__SELECTED TEXT__
========================================================================

In this section, we describe in detail the approaches and algorithms used to implement all the individual workflow steps.
Layout analysis
Layout analysis is the initial phase of the entire workflow. Its goal is to create a hierarchical structure of the document preserving the entire text content of the input document and features related to the way the text is displayed in the PDF file.
Layout analysis is composed of the following steps:
-
1.
Character extraction (A1)—extracting individual characters from a PDF document.
-
2.
Page segmentation (A2)—joining characters into words, lines and zones.
-
3.
Reading order determination (A3)—calculating the reading order for all the structure levels.
Character extraction
The purpose of the character extraction step is to extract individual characters from the PDF stream along with their positions on the page, widths and heights. These geometric parameters play important role in further steps, in particular page segmentation and content classification.
The implementation of character extraction is based on open-source iText [30] library. We use iText to iterate over PDF’s text-showing operators. During the iteration, we extract text strings along with their size and position on the page. Next, extracted strings are split into individual characters and their individual widths and positions are calculated. The result is an initial flat structure of the document, which consists only of pages and characters. The widths and heights computed for individual characters are approximate and can slightly differ from the exact values depending on the font, style and characters used. Fortunately, those approximate values are sufficient for further steps.
Page segmentation
The goal of page segmentation step is to create a geometric hierarchical structure storing the document’s content. As a result the document is represented by a list of pages, each page contains a set of zones, each zone contains a set of text lines, each line contains a set of words, and finally each word contains a set of individual characters. Each object in the structure has its content, position and dimensions. The structure is heavily used in further steps, especially zone classification and bibliography extraction.
Page segmentation is implemented with the use of a bottom-up Docstrum algorithm [31]:
-
1.
The algorithm is based to a great extent on the analysis of the nearest-neighbour pairs of individual characters. In the first step, five nearest components for every character are identified (red lines in Fig. 2).
-
2.
In order to calculate the text orientation (the skew angle), we analyse the histogram of the angles between the elements of all nearest-neighbour pairs. The peak value is assumed to be the angle of the text. Since in the case of born-digital documents, the skew is almost always horizontal, and this step is mostly useful for documents containing scanned pages.
-
3.
Next, within-line spacing is estimated by detecting the peak of the histogram of distances between the nearest neighbours. For this histogram, we use only those pairs, in which the angle between components is similar to the estimated text orientation angle (blue lines in Fig. 2). All the histograms used in Docstrum are smoothed to avoid detecting local abnormalities. An example of a smoothed distance histogram is shown in Fig. 3.
-
4.
Similarly, between-line spacing is also estimated with the use of a histogram of the distances between the nearest-neighbour pairs. In this case, we include only those pairs that are placed approximately in the line perpendicular to the text line orientation (green lines in Fig. 2).
-
5.
Next, line segments are found by performing a transitive closure on within-line nearest-neighbour pairs. To prevent joining line segments belonging to different columns, the components are connected only if the distance between them is sufficiently small.
-
6.

========================================================================

__RECORD SET__
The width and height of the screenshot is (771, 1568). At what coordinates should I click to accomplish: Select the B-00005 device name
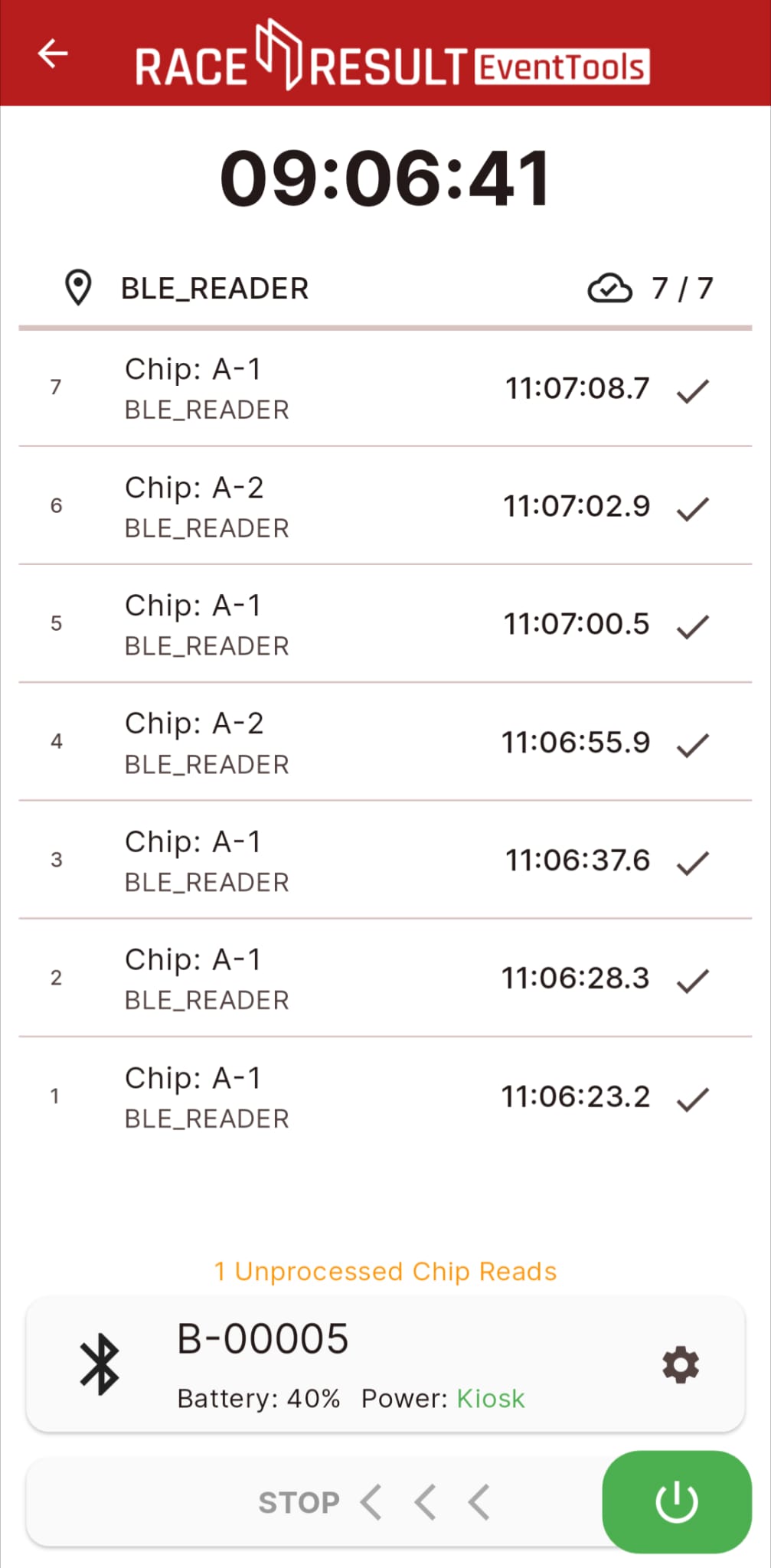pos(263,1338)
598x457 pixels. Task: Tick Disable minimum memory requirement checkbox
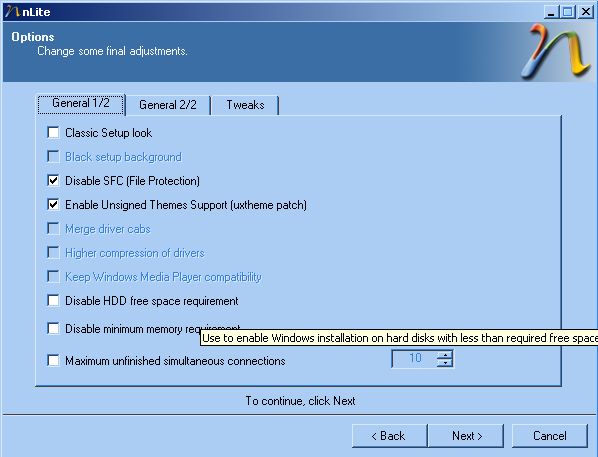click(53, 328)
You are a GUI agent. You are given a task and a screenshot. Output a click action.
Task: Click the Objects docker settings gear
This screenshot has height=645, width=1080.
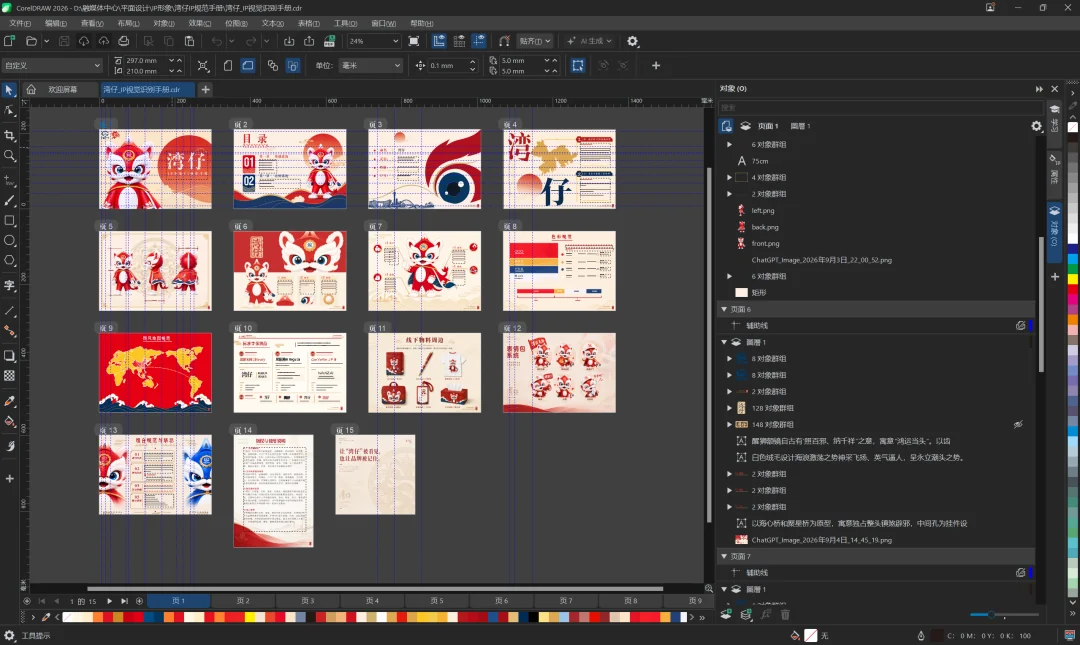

========================================================================

__PROMPT A__
Copy the entries word for word, starting at the line containing "You are a GUI" and ending at the end of the entries. Leave out the pictures.
__PROMPT B__
Pick up the passage on PDF layout analysis where it stops and keep writing it.

__RESULT A__
You are a GUI agent. You are given a task and a screenshot. Output a click action.
Task: Click the Objects docker settings gear
This screenshot has height=645, width=1080.

__RESULT B__
The zones are then constructed by grouping the line segments on the basis of heuristics related to spatial and geometric characteristics: parallelness, distance and overlap.
-
7.
The segments belonging to the same zone and placed in one line horizontally are merged into final text lines.
-
8.
Finally, we divide the content of each text line into words based on within-line spacing.
A few improvements were added to the Docstrum-based implementation of page segmentation:
-
the distance between connected components, which is used for grouping components into lines, has been split into horizontal and vertical distance (based on estimated text orientation angle),
-
fixed maximum distance between lines that belong to the same zone has been replaced with a value scaled relatively to the line height,
-
merging of lines belonging to the same zone has been added,
-
rectangular smoothing window has been replaced with Gaussian smoothing window,
-
merging of highly overlapping zones has been added,
-
words determination based on within-line spacing has been added.
Reading order resolving
A PDF file contains by design a stream of strings that undergoes extraction and segmentation process. As a result, we obtain pages containing characters grouped into zones, lines and words, all of which have a form of unsorted bag of items. The aim of setting the reading order is to determine the right sequence in which all the structure elements should be read. This information is used in zone classifiers and also allows to extract the full text of the document in the right order. An example document page with a reading order of the zones is shown in Fig. 4.
Reading order resolving algorithm is based on a bottom-up strategy: first characters are sorted within words and words within lines horizontally, then lines are sorted vertically within zones, and finally we sort zones. The fundamental principle for sorting zones was taken from [32]. We make use of an observation that the natural reading order in most modern languages descends from top to bottom, if successive zones are aligned vertically, otherwise it traverses from left to right. There are few exceptions to this rule, for example, Arabic script, and such cases would not be handled properly by the algorithm. This observation is reflected in the distances counted for all zone pairs: the distance is calculated using the angle of the slope of the vector connecting zones. As a result, zones aligned vertically are in general closer than those aligned horizontally. Then, using an algorithm similar to hierarchical clustering methods, we build a binary tree by repeatedly joining the closest zones and groups of zones. After that, for every node its children are swapped, if needed. Finally, an in order tree traversal gives the desired zones order.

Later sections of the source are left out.